◆ YOUR TASK: No pictures belong in the answer. Repeat all the entries exactly.
[[ SOURCE MATERIAL, beginning ]]
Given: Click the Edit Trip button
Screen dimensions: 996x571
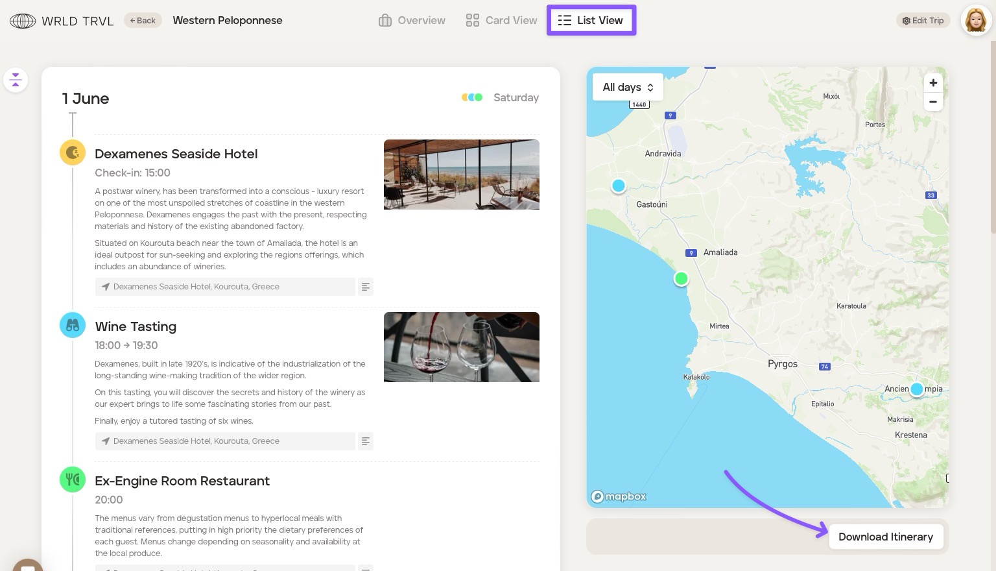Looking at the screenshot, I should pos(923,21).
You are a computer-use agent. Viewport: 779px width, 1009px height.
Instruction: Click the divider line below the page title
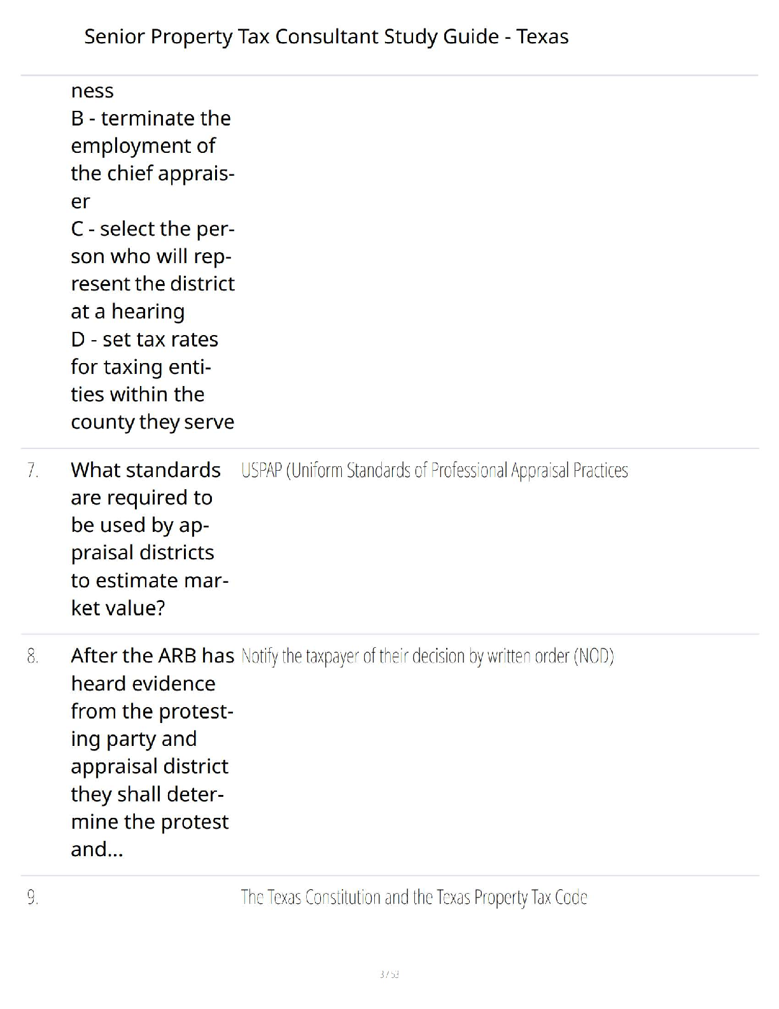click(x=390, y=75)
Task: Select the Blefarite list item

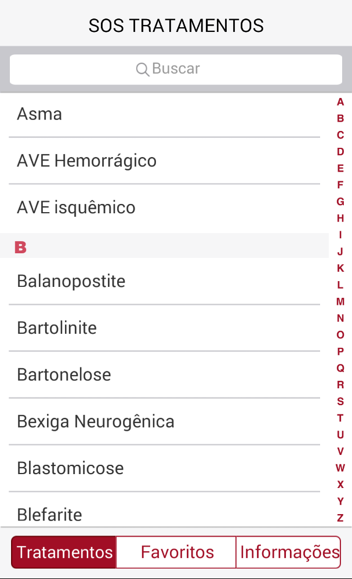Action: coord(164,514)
[[ SOURCE MATERIAL, end ]]
◆ REPLY TO THE EXERCISE:
Given: Click the Edit Trip button
Screen dimensions: 996x571
Looking at the screenshot, I should pos(923,21).
You are a computer-use agent. Viewport: 779px width, 1009px height.
Instruction: Click the divider line below the page title
click(x=390, y=75)
Task: Select the Blefarite list item

Action: coord(164,514)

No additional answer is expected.